#### DATASET RECORDS ####

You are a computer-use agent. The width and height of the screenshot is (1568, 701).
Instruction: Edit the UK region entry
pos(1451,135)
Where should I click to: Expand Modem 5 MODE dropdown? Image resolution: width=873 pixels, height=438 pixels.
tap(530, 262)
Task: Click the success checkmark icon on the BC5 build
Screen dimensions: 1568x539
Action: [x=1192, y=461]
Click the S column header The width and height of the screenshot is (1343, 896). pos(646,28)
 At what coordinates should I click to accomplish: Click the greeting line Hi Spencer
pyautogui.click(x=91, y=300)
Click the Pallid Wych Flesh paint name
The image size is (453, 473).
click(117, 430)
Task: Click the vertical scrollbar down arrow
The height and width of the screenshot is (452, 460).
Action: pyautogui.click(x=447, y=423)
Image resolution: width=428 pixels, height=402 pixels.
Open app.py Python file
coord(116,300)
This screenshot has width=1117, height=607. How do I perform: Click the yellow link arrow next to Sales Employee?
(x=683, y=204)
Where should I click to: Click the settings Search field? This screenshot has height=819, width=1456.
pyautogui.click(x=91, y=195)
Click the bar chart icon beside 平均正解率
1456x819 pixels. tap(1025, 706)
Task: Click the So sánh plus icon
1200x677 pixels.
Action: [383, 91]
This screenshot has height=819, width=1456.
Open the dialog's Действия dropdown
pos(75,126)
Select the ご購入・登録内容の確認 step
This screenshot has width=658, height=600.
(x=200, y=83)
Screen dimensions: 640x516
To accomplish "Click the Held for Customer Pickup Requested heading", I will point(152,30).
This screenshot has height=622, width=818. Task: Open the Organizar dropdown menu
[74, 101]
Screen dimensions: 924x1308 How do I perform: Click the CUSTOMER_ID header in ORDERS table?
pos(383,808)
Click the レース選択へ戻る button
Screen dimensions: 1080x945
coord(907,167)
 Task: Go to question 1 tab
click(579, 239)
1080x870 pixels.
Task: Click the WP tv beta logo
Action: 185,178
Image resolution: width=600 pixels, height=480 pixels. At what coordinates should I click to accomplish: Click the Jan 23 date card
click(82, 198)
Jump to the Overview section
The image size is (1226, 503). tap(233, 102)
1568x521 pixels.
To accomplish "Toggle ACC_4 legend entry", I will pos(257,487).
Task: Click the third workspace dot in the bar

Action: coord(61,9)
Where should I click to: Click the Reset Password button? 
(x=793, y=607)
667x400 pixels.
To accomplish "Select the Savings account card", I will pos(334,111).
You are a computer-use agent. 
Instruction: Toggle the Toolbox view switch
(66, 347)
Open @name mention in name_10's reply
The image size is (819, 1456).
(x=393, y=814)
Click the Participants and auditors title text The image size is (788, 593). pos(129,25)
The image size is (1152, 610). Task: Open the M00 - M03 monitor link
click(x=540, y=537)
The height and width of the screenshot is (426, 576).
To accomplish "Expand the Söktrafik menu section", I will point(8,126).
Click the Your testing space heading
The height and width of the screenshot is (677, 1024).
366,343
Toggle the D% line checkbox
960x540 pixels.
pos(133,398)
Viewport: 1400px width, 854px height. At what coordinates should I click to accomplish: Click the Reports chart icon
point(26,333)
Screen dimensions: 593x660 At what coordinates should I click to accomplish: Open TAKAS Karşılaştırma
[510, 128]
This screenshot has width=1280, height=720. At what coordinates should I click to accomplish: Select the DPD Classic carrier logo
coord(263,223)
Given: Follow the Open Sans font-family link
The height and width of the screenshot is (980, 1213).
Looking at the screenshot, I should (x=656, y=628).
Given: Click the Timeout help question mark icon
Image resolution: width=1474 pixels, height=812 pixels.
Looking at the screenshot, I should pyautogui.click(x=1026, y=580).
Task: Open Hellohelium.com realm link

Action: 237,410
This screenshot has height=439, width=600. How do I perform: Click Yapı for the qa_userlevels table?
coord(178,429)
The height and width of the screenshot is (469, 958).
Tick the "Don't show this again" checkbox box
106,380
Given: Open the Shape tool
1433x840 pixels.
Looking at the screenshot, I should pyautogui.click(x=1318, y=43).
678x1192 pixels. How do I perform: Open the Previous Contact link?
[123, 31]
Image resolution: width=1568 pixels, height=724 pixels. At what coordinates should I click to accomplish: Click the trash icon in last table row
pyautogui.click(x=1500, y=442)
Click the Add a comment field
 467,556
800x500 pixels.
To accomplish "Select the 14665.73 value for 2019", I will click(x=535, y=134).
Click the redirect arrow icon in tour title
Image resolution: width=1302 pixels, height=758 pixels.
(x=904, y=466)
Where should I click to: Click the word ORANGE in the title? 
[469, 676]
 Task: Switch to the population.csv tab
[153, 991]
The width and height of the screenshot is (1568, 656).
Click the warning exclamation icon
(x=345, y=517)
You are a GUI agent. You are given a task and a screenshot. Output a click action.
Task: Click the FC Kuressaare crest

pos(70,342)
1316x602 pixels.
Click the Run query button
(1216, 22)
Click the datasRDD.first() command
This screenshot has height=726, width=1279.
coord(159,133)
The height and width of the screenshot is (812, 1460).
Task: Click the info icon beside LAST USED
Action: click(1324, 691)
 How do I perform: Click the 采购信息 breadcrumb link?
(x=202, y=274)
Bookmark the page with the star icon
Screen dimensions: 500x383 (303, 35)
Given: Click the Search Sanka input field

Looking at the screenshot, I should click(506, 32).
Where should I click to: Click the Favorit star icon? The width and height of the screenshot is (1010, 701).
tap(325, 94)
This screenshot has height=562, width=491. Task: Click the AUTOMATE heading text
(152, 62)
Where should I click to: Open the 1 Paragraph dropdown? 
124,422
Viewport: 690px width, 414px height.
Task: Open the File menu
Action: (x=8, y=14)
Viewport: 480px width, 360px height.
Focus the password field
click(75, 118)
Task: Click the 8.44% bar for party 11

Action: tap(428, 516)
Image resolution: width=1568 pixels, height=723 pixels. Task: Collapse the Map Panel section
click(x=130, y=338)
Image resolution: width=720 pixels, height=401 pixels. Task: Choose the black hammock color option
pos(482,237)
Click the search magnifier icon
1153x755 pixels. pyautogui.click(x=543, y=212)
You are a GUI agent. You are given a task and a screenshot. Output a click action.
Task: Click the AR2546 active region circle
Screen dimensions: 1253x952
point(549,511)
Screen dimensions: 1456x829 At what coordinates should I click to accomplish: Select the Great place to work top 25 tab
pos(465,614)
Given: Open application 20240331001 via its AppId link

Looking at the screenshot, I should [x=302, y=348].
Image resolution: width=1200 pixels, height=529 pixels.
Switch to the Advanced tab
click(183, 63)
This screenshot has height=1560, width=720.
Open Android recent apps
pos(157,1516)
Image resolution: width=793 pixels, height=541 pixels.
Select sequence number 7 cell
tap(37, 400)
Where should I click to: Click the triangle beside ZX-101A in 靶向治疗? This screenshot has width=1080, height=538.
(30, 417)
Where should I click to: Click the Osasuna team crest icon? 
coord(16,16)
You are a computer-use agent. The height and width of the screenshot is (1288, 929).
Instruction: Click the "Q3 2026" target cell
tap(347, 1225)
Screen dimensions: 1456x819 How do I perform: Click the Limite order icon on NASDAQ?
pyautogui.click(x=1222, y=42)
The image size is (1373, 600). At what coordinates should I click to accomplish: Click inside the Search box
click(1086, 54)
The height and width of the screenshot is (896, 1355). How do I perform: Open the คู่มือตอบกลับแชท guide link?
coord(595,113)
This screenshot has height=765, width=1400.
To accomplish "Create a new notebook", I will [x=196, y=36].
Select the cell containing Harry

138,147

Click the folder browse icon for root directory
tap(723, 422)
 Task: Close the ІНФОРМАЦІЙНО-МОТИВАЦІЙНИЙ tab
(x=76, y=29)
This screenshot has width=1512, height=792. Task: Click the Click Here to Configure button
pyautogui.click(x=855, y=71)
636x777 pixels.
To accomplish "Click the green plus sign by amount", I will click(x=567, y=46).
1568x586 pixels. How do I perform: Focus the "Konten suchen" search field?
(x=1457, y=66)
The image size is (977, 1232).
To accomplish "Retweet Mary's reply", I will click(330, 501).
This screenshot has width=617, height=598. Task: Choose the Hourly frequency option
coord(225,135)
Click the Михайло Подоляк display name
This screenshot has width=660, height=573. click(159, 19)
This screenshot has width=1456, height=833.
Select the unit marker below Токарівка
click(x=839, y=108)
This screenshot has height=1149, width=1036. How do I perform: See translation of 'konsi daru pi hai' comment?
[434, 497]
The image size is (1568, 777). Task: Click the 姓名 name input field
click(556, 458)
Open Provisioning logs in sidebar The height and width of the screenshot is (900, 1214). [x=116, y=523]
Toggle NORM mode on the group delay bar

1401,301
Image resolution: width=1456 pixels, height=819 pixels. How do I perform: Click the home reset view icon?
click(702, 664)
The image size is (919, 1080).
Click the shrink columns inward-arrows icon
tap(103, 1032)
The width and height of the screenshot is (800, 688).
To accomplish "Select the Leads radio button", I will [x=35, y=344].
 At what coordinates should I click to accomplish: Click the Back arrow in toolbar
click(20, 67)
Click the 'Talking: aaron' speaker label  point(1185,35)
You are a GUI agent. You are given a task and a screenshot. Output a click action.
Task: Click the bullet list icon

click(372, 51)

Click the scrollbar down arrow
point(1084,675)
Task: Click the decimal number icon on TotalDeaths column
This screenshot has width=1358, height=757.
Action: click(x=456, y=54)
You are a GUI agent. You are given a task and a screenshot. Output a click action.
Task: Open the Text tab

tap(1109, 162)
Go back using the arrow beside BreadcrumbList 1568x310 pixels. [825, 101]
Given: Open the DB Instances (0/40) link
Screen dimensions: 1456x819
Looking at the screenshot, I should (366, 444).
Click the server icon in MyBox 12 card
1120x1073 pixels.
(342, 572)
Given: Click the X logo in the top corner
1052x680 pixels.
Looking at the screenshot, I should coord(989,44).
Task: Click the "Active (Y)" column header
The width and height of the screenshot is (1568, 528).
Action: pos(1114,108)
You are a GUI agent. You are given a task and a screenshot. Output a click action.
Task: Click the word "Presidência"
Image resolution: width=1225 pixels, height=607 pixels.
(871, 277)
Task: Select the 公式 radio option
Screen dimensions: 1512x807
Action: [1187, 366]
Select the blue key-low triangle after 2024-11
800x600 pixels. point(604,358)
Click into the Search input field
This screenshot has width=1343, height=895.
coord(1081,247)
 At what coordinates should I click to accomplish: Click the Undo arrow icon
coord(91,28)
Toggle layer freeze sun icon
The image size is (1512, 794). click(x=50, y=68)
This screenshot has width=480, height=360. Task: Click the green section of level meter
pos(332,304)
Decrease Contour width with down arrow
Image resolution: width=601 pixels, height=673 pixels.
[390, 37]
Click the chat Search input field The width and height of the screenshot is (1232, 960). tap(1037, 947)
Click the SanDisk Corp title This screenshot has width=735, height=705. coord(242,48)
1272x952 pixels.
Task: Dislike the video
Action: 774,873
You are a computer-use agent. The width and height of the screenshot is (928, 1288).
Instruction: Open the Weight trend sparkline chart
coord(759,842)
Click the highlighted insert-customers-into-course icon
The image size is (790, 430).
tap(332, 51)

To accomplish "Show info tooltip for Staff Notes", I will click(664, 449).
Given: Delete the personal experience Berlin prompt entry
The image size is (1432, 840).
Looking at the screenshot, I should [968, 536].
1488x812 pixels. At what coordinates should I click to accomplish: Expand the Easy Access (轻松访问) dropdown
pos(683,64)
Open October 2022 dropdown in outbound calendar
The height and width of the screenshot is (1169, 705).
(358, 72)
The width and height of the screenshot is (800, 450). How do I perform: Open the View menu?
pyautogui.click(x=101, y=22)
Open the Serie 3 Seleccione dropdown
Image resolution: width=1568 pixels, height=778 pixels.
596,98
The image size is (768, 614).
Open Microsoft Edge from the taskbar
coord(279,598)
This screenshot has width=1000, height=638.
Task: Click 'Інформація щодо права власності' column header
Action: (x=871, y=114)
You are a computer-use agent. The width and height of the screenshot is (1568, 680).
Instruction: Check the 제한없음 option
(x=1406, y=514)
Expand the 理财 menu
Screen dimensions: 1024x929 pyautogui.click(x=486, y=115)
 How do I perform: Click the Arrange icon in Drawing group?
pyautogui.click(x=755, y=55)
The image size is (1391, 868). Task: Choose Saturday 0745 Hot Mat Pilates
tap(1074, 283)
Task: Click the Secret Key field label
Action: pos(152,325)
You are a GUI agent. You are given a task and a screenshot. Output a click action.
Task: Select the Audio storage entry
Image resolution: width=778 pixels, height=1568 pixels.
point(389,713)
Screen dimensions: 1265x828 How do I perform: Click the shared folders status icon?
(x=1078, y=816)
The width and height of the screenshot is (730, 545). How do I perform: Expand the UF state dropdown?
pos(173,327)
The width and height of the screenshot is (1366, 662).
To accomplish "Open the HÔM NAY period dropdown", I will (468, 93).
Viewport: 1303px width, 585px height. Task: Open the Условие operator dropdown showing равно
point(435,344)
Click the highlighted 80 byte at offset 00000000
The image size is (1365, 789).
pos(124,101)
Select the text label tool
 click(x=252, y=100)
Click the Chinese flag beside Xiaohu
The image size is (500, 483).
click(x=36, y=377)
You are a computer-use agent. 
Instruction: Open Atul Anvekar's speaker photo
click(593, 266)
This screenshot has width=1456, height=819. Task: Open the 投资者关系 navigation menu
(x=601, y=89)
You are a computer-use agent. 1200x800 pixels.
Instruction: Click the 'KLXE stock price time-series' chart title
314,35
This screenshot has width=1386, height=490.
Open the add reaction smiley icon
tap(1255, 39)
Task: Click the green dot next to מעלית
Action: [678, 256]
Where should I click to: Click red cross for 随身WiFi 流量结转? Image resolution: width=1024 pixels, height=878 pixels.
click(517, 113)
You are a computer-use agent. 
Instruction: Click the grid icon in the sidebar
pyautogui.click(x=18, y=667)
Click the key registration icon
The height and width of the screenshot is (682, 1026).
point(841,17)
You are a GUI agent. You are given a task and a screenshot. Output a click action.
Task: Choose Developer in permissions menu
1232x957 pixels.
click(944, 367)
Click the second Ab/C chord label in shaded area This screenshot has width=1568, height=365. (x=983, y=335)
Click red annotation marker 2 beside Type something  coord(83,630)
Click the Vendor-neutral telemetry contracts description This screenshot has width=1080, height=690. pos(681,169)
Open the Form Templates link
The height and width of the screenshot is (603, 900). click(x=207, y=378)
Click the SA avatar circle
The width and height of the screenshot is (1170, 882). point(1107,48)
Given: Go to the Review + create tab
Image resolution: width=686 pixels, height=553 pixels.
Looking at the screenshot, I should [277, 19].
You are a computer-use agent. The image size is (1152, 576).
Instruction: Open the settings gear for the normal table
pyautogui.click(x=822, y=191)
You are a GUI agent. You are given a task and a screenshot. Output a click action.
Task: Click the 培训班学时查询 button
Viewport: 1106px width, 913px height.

####

## DIRECTIVE
Please express the data above, from its start through the line containing "Click the S column", as a two-column CSV with the header input,output. Give each entry its own row, with the text in input and its answer in output, each as a single quoted field with line breaks replaced by spaces.

## COMPLETE OUTPUT
input,output
"You are a computer-use agent. The width and height of the screenshot is (1568, 701). Instruction: Edit the UK region entry","pos(1451,135)"
"Where should I click to: Expand Modem 5 MODE dropdown? Image resolution: width=873 pixels, height=438 pixels.","tap(530, 262)"
"Task: Click the success checkmark icon on the BC5 build Screen dimensions: 1568x539","Action: [x=1192, y=461]"
"Click the S column header The width and height of the screenshot is (1343, 896).","pos(646,28)"